======== RECORD EXCERPTS

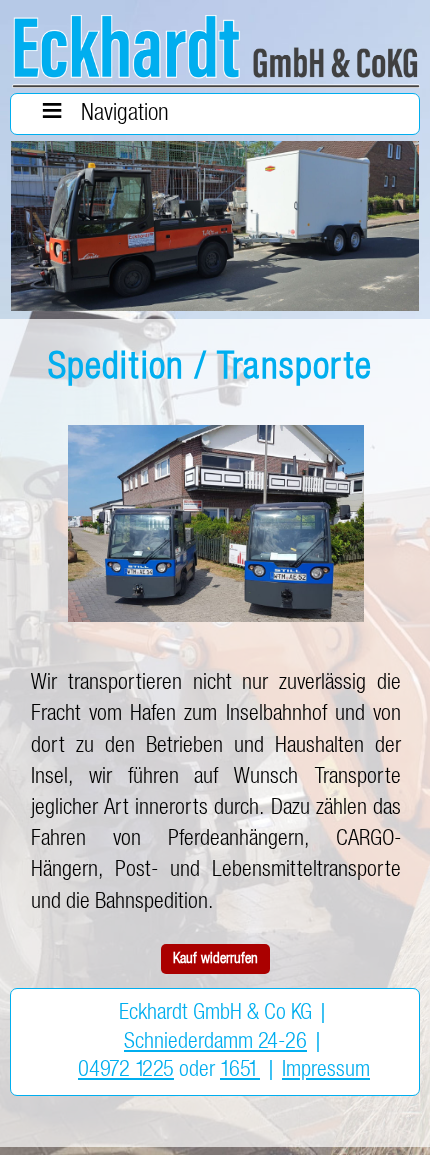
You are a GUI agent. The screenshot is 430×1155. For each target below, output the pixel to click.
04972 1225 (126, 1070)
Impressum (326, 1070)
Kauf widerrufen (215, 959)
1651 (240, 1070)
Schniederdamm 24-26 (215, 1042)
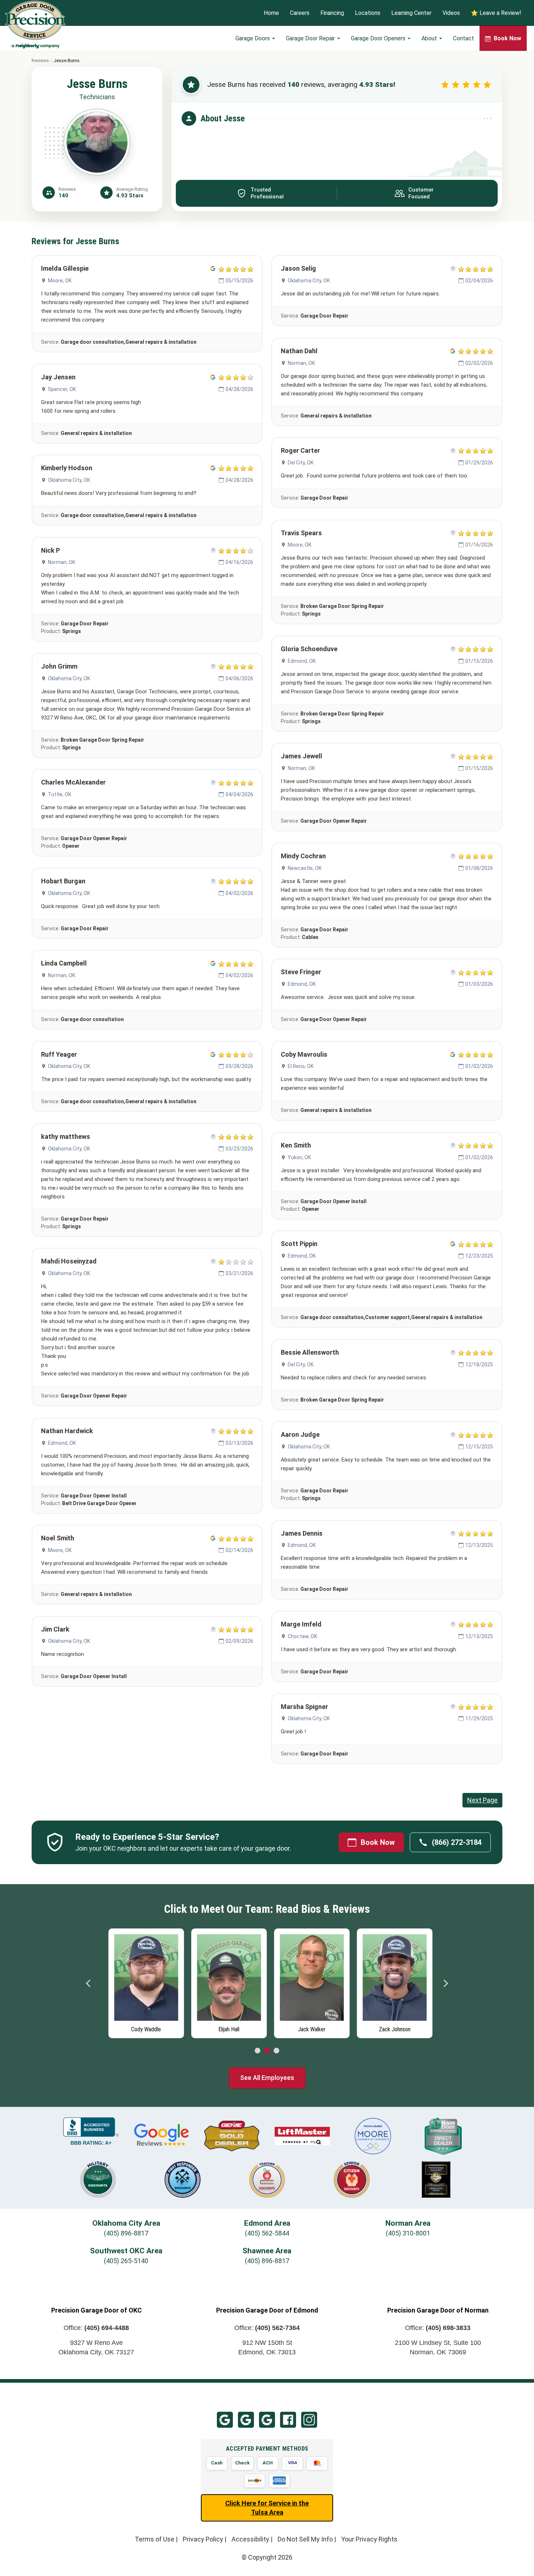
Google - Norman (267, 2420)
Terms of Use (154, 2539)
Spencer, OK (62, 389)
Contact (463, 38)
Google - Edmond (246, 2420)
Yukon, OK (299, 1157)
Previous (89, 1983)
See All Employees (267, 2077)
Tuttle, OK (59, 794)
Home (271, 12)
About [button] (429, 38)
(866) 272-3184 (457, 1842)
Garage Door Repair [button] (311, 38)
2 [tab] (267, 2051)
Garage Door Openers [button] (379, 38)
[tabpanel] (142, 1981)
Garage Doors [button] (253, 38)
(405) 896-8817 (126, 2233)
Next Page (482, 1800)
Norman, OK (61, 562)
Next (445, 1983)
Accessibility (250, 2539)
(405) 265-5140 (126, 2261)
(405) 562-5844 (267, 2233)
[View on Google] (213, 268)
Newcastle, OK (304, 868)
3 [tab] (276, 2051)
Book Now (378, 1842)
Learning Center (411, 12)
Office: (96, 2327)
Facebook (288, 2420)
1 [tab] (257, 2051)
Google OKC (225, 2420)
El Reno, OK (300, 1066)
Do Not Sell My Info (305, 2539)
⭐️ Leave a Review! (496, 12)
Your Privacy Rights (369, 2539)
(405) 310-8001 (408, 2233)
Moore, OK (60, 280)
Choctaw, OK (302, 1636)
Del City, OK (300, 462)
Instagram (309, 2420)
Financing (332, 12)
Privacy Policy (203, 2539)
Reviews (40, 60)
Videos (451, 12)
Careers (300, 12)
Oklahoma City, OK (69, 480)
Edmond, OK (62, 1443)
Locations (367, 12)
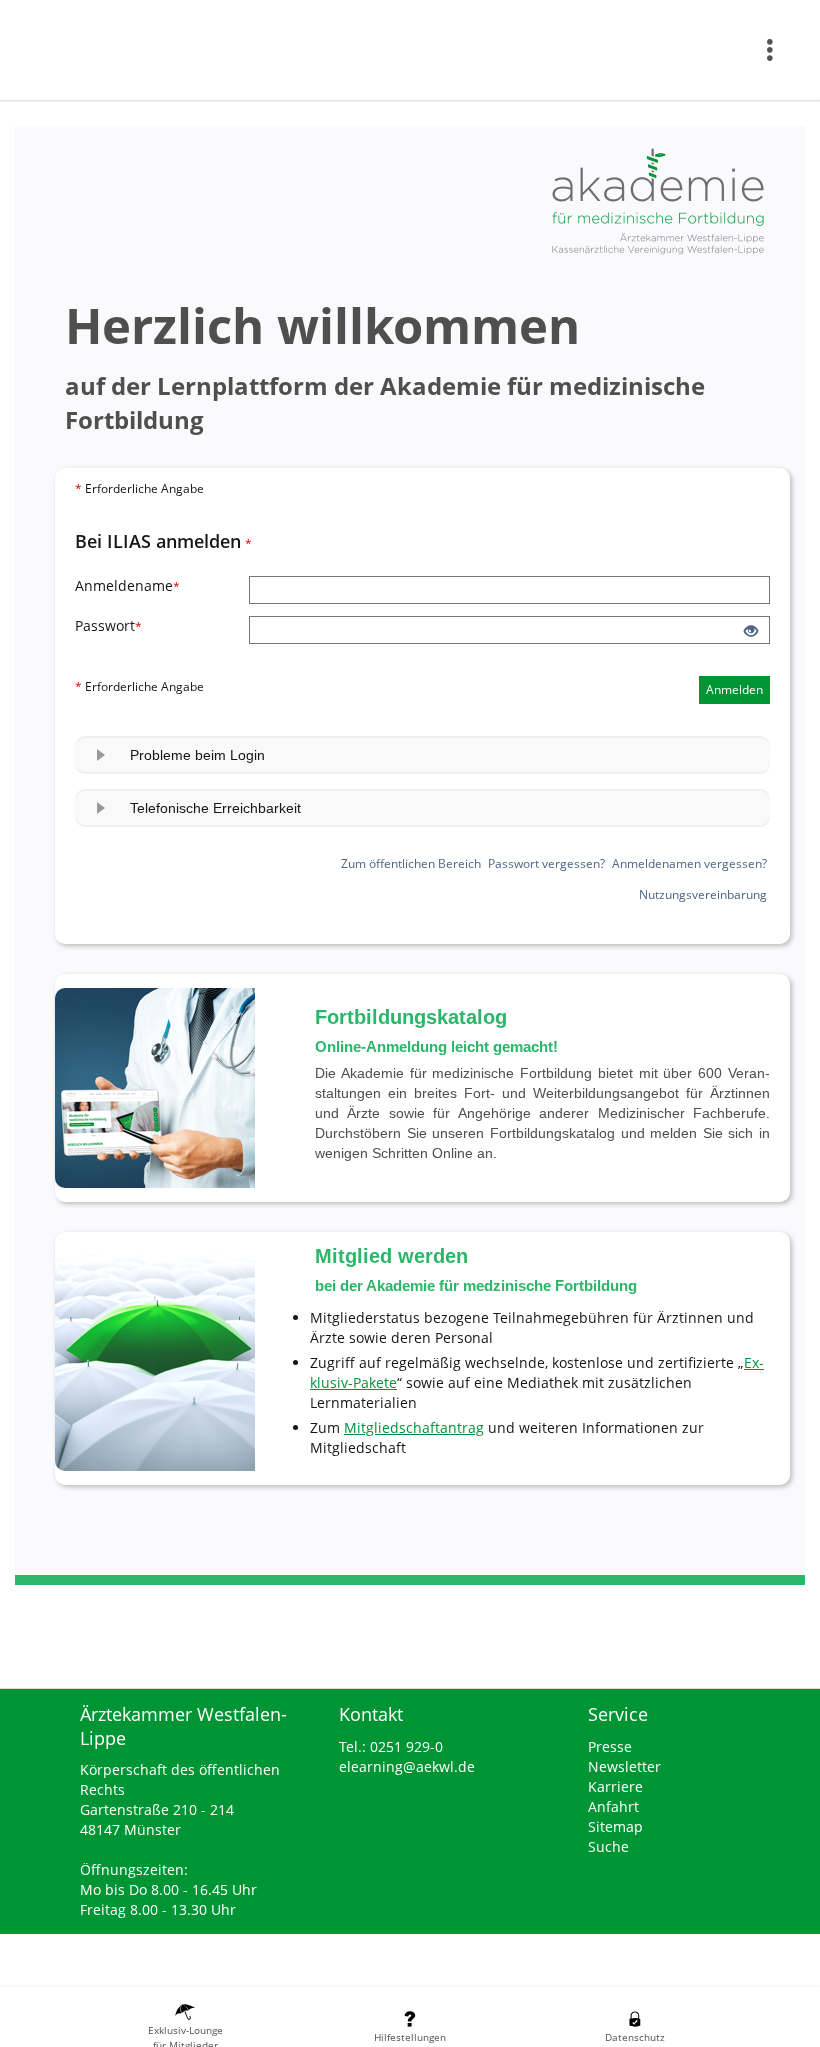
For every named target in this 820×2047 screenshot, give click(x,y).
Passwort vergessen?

================

INSTRUCTIONS TO FOLLOW — Leave out the pictures and retype every line above exactly.

TASK ANSWER —
You are a GUI agent. The screenshot is 430×1155. For each target below, output the pixel to click.
04972 1225 (126, 1070)
Impressum (326, 1070)
Kauf widerrufen (215, 959)
1651 (240, 1070)
Schniederdamm 24-26 (215, 1042)
Google - Norman (267, 2420)
Terms of Use (154, 2539)
Spencer, OK (62, 389)
Contact (463, 38)
Google - Edmond (246, 2420)
Yukon, OK (299, 1157)
Previous (89, 1983)
See All Employees (267, 2077)
Tuttle, OK (59, 794)
Home (271, 12)
About [button] (429, 38)
(866) 272-3184 (457, 1842)
Garage Door Repair [button] (311, 38)
2 [tab] (267, 2051)
Garage Door Openers [button] (379, 38)
[tabpanel] (142, 1981)
Garage Doors [button] (253, 38)
(405) 896-8817 (126, 2233)
Next Page (482, 1800)
Norman, OK (61, 562)
Next (445, 1983)
Accessibility (250, 2539)
(405) 265-5140 (126, 2261)
(405) 562-5844 (267, 2233)
[View on Google] (213, 268)
Newcastle, OK (304, 868)
3 [tab] (276, 2051)
Book Now (378, 1842)
Learning Center (411, 12)
Office: (96, 2327)
Facebook (288, 2420)
1 [tab] (257, 2051)
Google OKC (225, 2420)
El Reno, OK (300, 1066)
Do Not Sell My Info (305, 2539)
⭐️ Leave a Review! (496, 12)
Your Privacy Rights (369, 2539)
(405) 310-8001 (408, 2233)
Moore, OK (60, 280)
Choctaw, OK (302, 1636)
Del City, OK (300, 462)
Instagram (309, 2420)
Financing (332, 12)
Privacy Policy (203, 2539)
Reviews (40, 60)
Videos (451, 12)
Careers (300, 12)
Oklahoma City, OK (69, 480)
Edmond, OK (62, 1443)
Locations (367, 12)
For every named target in this 820×2047 screenshot, give click(x,y).
Passwort vergessen?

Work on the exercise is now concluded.